GIVEN DATA:
----------------------------------------

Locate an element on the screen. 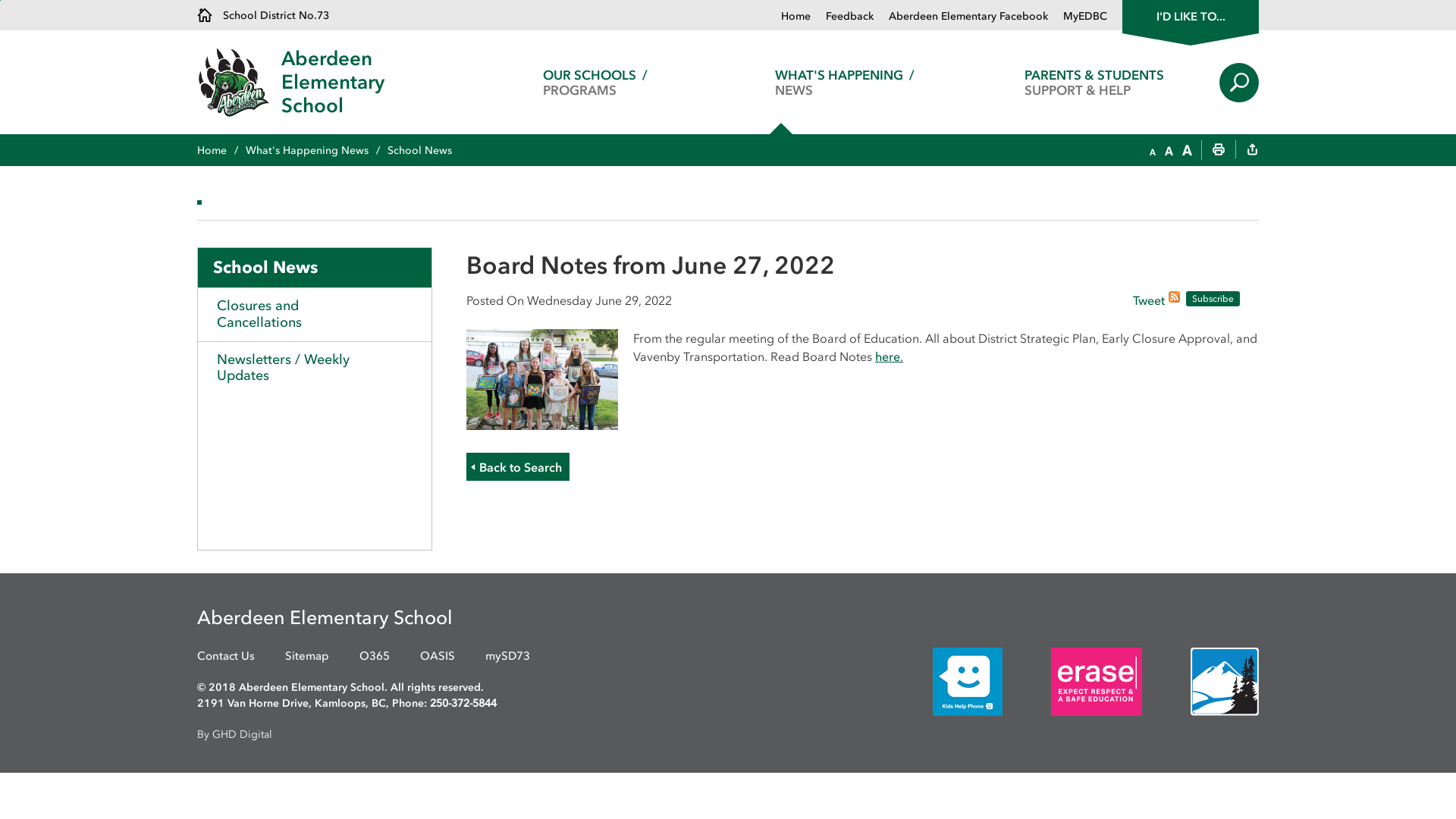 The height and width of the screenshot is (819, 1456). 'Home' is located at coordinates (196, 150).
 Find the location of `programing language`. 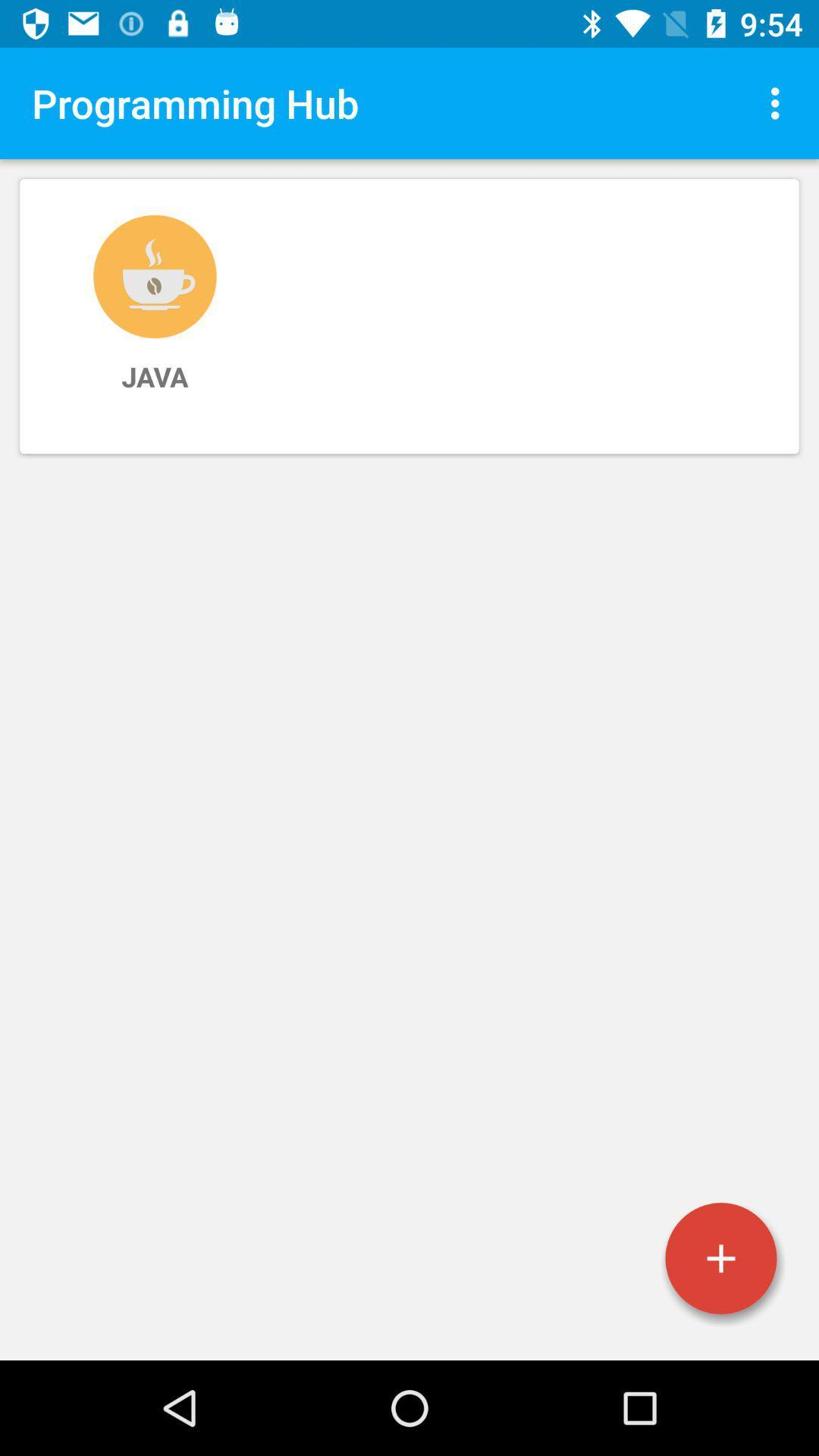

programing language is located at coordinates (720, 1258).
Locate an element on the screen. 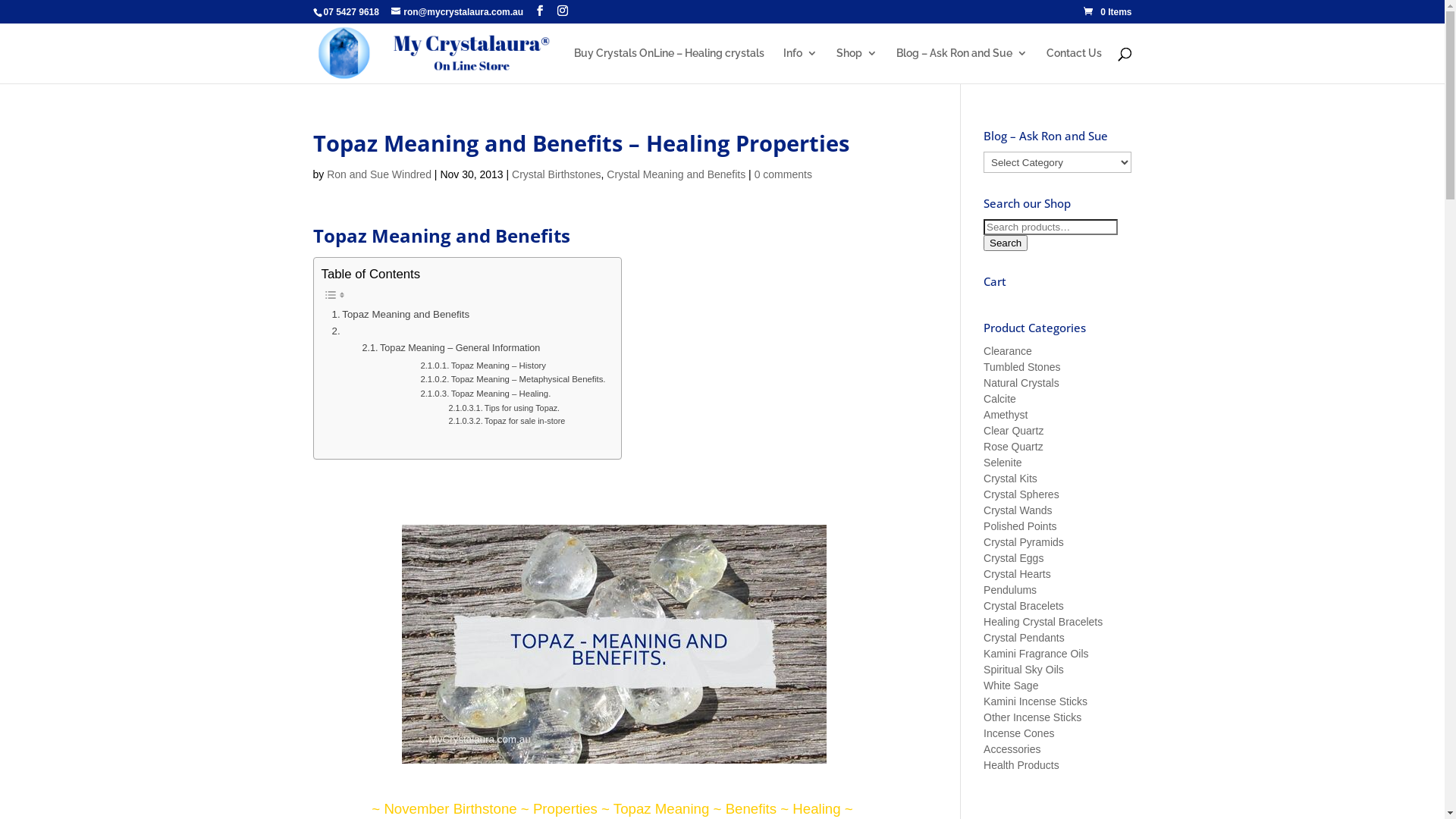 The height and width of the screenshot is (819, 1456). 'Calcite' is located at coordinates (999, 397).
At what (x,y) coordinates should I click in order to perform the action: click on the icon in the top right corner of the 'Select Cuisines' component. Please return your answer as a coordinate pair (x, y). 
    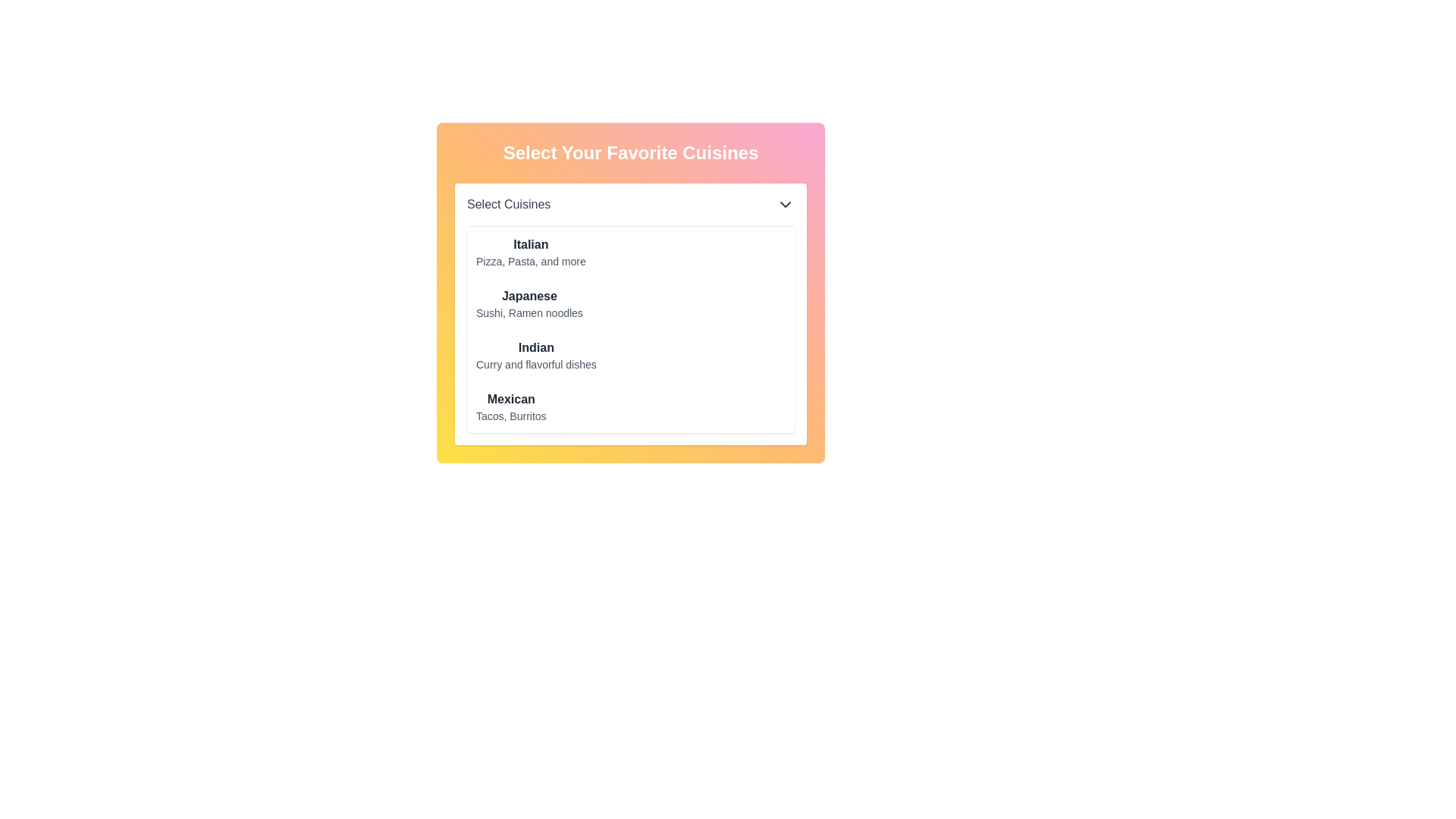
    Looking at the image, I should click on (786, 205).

----------------------------------------

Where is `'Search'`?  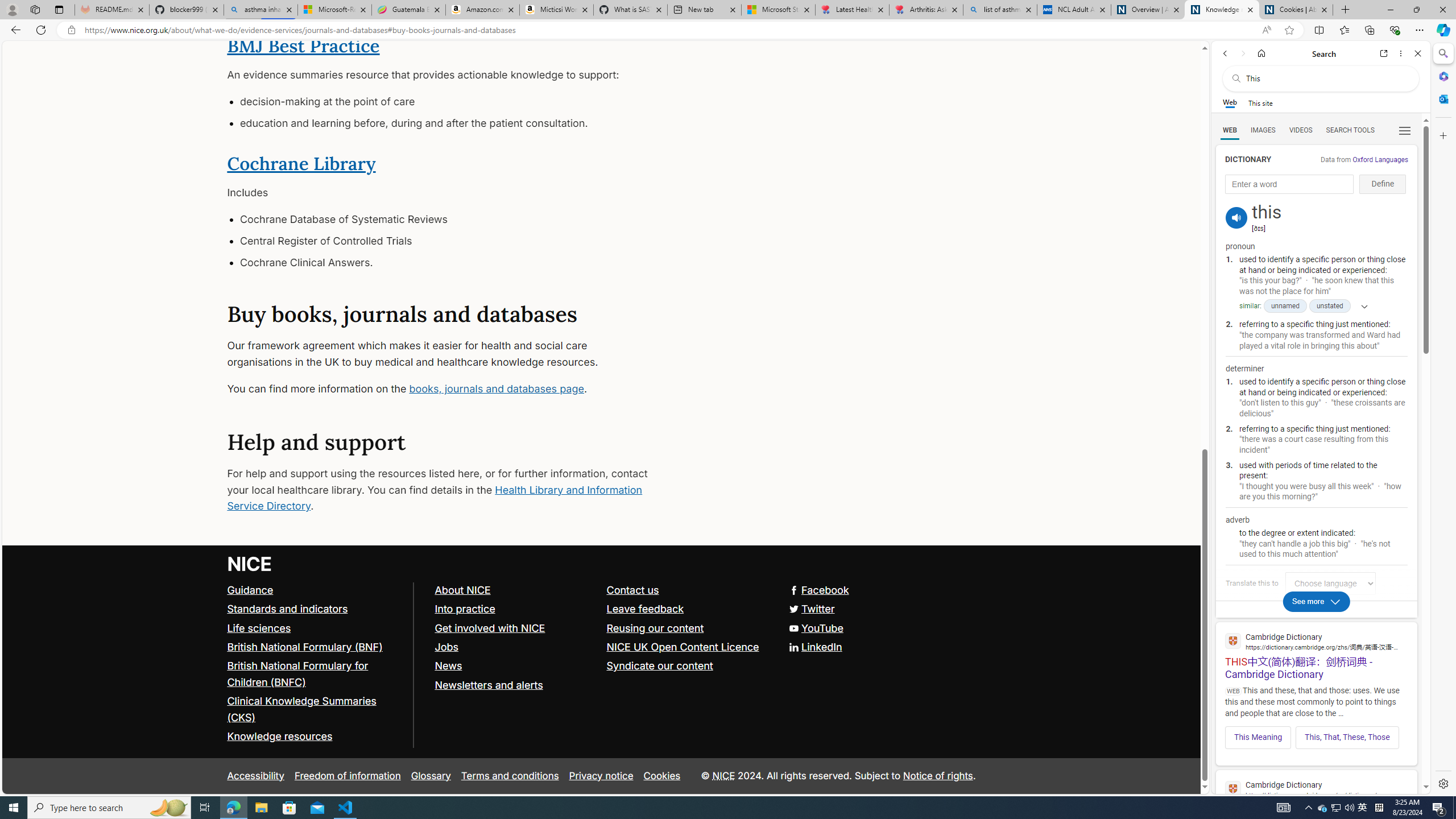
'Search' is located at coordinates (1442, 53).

----------------------------------------

STATED PROBLEM: Extract every line of the records that contains the word "click".

CORRECT RESULT:
At what (x,y) coordinates should I click in order to perform the action: click on the icon in the top right corner of the 'Select Cuisines' component. Please return your answer as a coordinate pair (x, y). 
    Looking at the image, I should click on (786, 205).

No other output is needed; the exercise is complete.